- Born: Los Angeles, California, United States
- Education: San Francisco Art Institute
- Known for: Photography, sculpture, video, drawing
- Awards: National Endowment for the Arts, Artadia
- Website: Rebeca Bollinger

= Rebeca Bollinger =

American artist

Rebeca Bollinger (born Los Angeles, California) is an American artist. She works with sculpture, photography, video, drawing, installation, writing and sound.

==Early life and education==
Bollinger was born and raised in Los Angeles. She completed her BFA in Painting from the San Francisco Art Institute (SFAI) in 1993.

==Work==

Rebeca Bollinger, Untitled (nillas), ink on cookies, shrink wrap, 18" x 9" x 2.5", 1997.

Bollinger first gained notice for her video Alphabetically Sorted (1994), a found object of 644 keywords from a CompuServe photography forum called "Plain Brown Wrapper," which were then alphabetized and read by Victoria: High Quality, an early Apple PlainTalk electronic voice. New York Times critic Roberta Smith noted the work's sociological slant and "surprisingly inflected" narration suggesting "a kind of found poetry."

From 1995-1997, she imprinted downloaded portraits from early websites onto baked goods using a commercial baking printer called the Sweet Art Machine. These installations and sculptures featured shrink-wrapped cookies, cakes, crackers and video projection. In the late 1990s, Bollinger aggregated image searches and stock photography archives online to create colored pencil drawings and wall-sized video projections for the "Similar/Same" series (1999-2000.)

Rebeca Bollinger, Background, glazed ceramic, 7.5" x 10.5" x 6", 2010.

In the 2000s, Bollinger began creating a repository of her own photographs of everyday subjects, which she catalogued and presented in video projections and works on paper exploring uncertainty, the fragmentation of experience, and randomness. The video projection Fields (2001) presented this archive as time-based abstractions, along with drawings and photographs. Critics suggest that the chance structuring of the work enabled surprising forms of beauty reminiscent of the rhythms and randomness of John Cage compositions. In Here to There (2007), she extended this work into sculptural space, projecting sequences of multiple images onto a freestanding wall with raised wood boxes to form collage-like wholes that combined Cubist-like fragmentation with cinematic duration and dissolves.

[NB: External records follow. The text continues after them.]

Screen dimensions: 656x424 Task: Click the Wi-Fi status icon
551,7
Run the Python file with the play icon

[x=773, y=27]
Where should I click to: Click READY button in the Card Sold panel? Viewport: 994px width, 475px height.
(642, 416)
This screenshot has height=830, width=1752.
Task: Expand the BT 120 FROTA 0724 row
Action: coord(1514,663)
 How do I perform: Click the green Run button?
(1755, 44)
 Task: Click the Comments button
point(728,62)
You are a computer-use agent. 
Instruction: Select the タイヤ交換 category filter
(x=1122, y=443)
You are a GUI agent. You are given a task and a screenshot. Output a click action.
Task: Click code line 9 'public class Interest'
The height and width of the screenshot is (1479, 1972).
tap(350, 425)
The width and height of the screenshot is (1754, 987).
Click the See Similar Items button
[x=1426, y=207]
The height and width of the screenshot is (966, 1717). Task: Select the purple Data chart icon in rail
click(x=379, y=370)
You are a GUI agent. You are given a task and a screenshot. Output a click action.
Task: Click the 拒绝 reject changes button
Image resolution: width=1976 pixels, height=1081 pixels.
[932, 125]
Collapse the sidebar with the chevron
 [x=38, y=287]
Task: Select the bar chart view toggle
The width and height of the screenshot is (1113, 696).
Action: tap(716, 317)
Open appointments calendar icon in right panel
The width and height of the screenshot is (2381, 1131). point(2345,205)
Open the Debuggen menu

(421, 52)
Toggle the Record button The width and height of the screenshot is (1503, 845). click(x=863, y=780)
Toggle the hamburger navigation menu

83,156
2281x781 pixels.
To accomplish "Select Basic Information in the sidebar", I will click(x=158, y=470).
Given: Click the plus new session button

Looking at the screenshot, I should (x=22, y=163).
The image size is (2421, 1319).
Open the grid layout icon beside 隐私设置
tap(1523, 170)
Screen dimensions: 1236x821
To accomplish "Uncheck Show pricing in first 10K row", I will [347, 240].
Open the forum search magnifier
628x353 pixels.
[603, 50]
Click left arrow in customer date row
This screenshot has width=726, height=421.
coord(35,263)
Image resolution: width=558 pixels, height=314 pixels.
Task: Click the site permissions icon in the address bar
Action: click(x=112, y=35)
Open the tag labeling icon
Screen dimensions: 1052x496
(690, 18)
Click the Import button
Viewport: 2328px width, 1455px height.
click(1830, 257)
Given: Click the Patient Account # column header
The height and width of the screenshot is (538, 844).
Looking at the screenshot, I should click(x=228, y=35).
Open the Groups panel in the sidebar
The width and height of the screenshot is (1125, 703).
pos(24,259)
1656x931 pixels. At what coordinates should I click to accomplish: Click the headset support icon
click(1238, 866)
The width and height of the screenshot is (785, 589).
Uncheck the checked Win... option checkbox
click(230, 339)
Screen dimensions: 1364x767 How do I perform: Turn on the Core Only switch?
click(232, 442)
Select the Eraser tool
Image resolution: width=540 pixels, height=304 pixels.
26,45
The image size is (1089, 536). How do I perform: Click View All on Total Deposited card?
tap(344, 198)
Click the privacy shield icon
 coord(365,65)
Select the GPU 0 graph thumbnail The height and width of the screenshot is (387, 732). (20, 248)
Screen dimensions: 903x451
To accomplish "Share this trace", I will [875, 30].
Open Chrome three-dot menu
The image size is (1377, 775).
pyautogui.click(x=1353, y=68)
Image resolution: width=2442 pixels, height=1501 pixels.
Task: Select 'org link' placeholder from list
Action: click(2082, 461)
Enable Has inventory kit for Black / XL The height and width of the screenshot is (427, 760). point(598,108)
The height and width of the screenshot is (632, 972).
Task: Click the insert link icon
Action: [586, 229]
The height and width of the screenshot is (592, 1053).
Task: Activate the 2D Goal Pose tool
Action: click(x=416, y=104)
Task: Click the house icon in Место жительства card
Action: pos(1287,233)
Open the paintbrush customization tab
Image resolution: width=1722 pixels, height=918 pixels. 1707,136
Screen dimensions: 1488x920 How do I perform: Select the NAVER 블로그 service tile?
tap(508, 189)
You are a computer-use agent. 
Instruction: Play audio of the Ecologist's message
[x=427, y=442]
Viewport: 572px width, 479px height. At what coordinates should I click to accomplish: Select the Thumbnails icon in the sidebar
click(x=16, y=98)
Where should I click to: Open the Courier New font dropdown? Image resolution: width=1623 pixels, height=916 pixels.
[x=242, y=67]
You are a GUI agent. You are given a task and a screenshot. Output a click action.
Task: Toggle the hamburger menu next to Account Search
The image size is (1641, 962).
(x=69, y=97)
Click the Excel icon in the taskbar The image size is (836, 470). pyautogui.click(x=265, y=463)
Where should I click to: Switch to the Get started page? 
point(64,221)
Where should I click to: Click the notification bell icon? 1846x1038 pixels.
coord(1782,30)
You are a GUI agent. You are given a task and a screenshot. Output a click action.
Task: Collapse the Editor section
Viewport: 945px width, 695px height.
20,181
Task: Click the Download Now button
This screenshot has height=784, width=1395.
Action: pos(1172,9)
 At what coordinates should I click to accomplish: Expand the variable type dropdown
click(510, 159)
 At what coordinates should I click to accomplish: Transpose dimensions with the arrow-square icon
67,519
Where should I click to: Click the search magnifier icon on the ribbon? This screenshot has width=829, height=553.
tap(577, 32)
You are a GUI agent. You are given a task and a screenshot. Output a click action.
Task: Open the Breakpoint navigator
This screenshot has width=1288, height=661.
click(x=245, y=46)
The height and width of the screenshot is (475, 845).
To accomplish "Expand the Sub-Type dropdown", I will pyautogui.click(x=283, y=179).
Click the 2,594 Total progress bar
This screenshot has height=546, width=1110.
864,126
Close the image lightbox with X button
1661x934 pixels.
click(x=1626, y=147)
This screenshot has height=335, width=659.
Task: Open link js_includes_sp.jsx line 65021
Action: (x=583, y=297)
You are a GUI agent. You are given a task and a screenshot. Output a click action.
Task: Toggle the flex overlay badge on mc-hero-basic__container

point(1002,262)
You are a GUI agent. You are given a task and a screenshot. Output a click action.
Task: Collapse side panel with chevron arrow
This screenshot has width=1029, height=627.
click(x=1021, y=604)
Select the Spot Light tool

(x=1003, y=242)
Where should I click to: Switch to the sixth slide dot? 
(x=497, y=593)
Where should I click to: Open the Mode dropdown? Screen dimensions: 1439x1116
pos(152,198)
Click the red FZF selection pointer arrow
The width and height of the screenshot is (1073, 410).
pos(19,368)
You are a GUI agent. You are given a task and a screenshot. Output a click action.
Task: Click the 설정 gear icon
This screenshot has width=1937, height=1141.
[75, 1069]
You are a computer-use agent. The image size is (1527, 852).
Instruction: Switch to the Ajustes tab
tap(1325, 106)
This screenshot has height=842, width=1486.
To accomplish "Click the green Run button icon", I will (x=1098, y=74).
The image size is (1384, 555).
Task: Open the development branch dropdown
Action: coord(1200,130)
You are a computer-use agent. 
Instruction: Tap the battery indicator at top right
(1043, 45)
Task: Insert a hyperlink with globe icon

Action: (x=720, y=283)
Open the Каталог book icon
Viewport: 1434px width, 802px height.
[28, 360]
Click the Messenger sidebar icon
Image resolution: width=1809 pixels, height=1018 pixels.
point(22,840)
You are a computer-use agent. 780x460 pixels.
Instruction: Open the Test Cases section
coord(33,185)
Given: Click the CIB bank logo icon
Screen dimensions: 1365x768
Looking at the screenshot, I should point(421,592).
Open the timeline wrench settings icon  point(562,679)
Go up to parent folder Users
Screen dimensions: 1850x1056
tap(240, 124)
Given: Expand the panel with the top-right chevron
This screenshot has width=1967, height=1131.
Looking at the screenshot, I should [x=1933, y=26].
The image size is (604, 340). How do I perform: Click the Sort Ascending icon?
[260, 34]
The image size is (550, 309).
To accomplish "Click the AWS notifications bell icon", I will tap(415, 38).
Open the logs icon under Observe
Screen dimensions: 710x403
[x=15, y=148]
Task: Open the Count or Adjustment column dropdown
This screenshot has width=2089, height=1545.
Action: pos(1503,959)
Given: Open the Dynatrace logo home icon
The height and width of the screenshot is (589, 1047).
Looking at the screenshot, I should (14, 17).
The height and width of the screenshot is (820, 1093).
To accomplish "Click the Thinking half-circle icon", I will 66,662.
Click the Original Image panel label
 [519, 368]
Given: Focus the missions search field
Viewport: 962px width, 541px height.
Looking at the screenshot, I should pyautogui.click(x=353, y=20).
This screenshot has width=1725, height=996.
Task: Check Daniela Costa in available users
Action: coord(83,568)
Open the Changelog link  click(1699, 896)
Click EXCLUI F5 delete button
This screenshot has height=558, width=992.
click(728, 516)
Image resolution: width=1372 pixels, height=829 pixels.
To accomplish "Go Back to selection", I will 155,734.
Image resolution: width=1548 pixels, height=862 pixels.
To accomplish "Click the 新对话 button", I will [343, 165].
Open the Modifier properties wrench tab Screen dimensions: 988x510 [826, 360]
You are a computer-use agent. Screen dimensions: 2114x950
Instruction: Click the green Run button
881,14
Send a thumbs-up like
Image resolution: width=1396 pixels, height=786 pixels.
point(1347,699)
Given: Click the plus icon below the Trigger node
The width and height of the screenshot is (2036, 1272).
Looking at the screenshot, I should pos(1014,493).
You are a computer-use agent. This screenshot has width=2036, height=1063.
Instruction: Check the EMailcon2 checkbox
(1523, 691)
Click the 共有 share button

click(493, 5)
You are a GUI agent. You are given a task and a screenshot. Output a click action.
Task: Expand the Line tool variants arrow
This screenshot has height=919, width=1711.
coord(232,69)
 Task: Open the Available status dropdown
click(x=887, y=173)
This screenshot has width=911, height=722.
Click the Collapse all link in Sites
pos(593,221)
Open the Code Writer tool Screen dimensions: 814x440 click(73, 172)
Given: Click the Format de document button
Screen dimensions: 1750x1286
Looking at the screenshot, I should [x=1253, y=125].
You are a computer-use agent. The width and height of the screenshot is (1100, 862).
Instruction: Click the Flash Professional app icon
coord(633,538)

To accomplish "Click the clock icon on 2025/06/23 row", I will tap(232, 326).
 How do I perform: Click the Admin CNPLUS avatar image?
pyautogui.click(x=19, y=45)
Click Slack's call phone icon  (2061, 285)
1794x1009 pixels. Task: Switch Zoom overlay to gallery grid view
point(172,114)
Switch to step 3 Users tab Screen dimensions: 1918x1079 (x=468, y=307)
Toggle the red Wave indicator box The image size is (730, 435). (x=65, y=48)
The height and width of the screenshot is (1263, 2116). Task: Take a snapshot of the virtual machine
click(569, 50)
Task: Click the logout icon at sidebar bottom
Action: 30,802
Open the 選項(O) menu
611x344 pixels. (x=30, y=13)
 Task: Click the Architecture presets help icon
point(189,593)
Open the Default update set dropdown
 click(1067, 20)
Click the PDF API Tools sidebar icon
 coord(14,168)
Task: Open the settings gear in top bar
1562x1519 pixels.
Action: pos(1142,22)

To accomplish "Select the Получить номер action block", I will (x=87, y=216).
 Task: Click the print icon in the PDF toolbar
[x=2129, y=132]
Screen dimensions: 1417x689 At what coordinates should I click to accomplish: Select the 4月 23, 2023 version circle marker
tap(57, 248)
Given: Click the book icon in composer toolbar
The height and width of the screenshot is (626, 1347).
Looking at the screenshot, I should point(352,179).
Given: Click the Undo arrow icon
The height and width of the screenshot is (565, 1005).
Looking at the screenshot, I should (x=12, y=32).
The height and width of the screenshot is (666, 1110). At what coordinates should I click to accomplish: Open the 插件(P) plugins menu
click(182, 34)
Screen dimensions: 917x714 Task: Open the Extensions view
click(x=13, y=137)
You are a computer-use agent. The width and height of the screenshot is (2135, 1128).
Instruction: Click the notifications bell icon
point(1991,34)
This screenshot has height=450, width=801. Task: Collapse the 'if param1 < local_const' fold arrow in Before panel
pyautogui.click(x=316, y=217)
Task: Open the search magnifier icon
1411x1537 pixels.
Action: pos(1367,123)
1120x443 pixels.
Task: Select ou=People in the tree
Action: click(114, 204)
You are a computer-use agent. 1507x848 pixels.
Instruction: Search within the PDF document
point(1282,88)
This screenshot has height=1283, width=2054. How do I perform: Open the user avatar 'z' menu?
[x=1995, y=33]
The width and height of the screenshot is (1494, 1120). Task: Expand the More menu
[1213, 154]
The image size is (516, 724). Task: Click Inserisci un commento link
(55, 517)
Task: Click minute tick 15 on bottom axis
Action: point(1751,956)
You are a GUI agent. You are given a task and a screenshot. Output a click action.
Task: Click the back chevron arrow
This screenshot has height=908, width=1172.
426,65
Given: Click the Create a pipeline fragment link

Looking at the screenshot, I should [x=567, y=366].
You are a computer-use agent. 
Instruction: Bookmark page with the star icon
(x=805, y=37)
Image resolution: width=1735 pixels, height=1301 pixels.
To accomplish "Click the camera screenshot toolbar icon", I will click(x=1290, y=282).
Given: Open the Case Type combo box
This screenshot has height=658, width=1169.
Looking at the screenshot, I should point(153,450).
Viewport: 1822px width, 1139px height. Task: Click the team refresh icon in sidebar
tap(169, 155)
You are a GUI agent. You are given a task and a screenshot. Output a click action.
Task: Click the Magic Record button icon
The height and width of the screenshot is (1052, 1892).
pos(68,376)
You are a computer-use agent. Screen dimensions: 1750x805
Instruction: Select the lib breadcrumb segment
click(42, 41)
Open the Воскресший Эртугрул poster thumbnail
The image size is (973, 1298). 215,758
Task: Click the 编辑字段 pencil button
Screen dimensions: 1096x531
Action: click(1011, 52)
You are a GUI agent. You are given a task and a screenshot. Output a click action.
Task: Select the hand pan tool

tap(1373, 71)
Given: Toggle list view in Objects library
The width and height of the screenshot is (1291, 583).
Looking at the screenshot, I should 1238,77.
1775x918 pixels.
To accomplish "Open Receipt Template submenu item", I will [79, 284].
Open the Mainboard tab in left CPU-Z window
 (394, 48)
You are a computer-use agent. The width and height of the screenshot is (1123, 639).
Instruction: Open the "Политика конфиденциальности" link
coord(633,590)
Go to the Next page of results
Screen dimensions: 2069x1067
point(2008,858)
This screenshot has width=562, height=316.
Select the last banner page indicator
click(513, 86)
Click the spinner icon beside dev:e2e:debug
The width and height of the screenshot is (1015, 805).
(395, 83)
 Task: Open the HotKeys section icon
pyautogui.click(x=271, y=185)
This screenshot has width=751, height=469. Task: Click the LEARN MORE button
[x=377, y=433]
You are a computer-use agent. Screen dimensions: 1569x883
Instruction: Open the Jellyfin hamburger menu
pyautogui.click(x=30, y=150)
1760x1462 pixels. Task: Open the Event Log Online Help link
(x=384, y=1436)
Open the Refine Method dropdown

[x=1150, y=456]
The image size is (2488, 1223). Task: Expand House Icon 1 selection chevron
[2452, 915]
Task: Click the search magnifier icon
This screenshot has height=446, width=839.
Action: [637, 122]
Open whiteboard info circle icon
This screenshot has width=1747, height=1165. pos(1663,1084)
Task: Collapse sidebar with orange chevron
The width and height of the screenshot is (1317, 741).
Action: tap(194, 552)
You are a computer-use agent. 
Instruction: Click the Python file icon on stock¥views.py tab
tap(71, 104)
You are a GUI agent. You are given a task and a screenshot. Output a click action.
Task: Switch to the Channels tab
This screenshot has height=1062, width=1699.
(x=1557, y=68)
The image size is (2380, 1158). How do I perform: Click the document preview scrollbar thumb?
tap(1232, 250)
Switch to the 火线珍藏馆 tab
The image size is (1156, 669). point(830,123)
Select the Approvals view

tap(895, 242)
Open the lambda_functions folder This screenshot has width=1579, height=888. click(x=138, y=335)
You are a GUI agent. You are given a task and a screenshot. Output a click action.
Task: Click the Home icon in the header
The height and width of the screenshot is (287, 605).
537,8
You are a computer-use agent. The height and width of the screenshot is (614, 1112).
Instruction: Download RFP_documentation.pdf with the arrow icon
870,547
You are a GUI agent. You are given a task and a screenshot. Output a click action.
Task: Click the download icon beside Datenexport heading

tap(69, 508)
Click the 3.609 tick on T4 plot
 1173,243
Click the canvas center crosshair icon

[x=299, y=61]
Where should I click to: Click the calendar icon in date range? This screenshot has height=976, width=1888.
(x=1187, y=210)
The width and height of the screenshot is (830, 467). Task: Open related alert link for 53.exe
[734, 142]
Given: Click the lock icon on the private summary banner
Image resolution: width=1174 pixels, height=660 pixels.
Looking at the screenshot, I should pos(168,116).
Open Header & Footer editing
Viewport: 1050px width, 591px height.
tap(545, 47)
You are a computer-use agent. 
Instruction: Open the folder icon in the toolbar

Rebeca Bollinger, Darling Dark Direct Directly, installation view, acrylic on framed cork board, poured aluminum, pearl head straight pins, wood, plywood, dowels, porcelain clamp lamps, LED flood lights, power strip, extension cord, 76" x 189" x 37.5", 2018.

Beginning in 2010, Bollinger increasingly translated two-dimensional images and ephemeral experiences into three-dimensional space and physical objects (e.g., Background, 2010). Using photography as a structural base to extract shapes and abstractions, she produced works such as Color Study (2010), which combined a single photograph with glazed ceramic elements. In later sculpture, installations and performances, she aggregated materials and objects—found ephemera, her own hand built ceramics, cast glass, bronze and poured aluminum elements, imprinted cork boards, and writing—much as earlier work aggregated images (e.g., Darling Dark Direct Directly, 2018).

==Recognition==
Bollinger has been recognized by SFMOMA (SECA Electronic Media) (1996), the Bay Area Video Coalition (1996, 2008), Fleishhacker Foundation (1997), National Endowment for the Arts (1999), Artadia (2001), and Center for Cultural Innovation (2014), and received the James D. Phelan Art Award in Video (2004). She has been recognized with artist residencies from the Headlands Center for the Arts (1996), Loyola University New Orleans (1998), The Lab (1999), Dennis Gallagher and Sam Perry Ceramic Program (2010), and Mills College Art Museum (2018). Bollinger is featured in the book Radical Light: Alternative Film and Video in the San Francisco Bay Area, 1945–2000 (2010), and her work belongs to the public art collections of SFMOMA, de Young Museum, San Jose Museum of Art, Oakland International Airport, University of California, San Francisco, and Video Data Bank. Rebeca Bollinger is a 2024 John Simon Guggenheim Fellow.